Records for this exercise section start
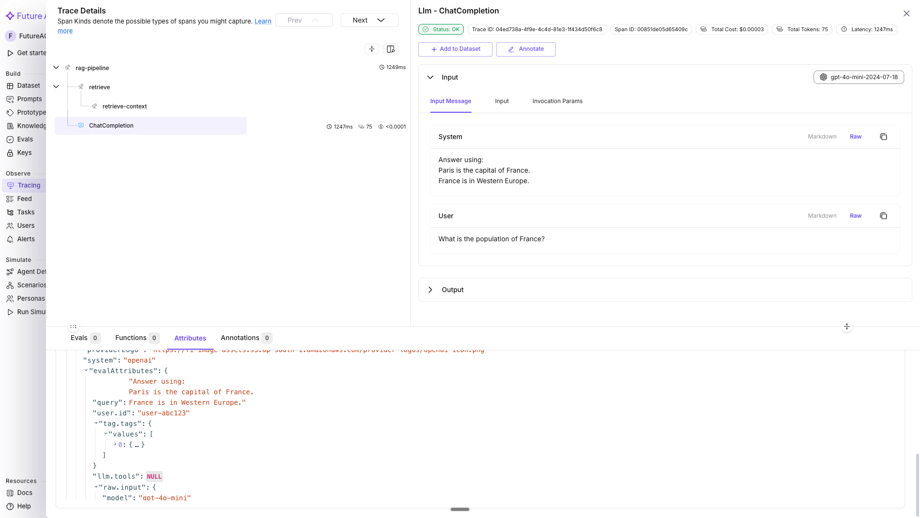Switch the System message to Markdown view
Screen dimensions: 920x518
(822, 137)
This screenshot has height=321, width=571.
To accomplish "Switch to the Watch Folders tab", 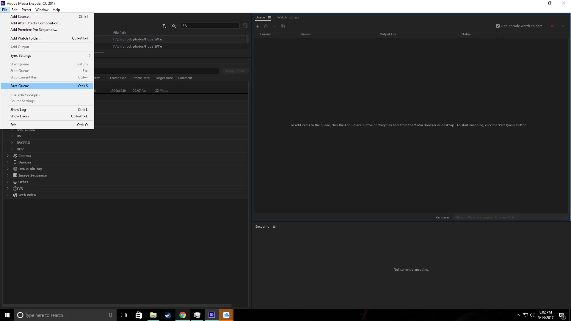I will point(288,17).
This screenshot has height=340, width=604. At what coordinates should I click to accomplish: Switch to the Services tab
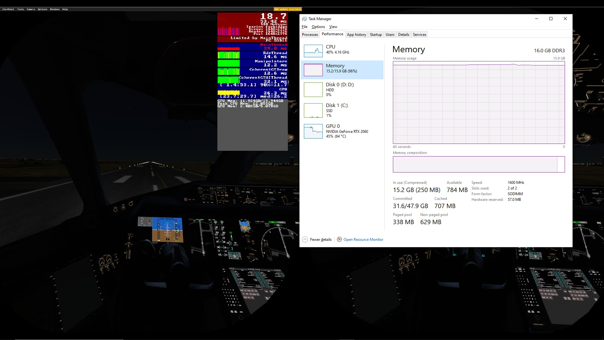tap(419, 35)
Records for this exercise section end
▸ **Task**: Nothing but the lines from the one containing "This screenshot has height=340, width=604." through the final line of the entries above should be given again, each exactly as written; omit the pictures.

▸ **Answer box**:
This screenshot has height=340, width=604. At what coordinates should I click to accomplish: Switch to the Services tab
tap(419, 35)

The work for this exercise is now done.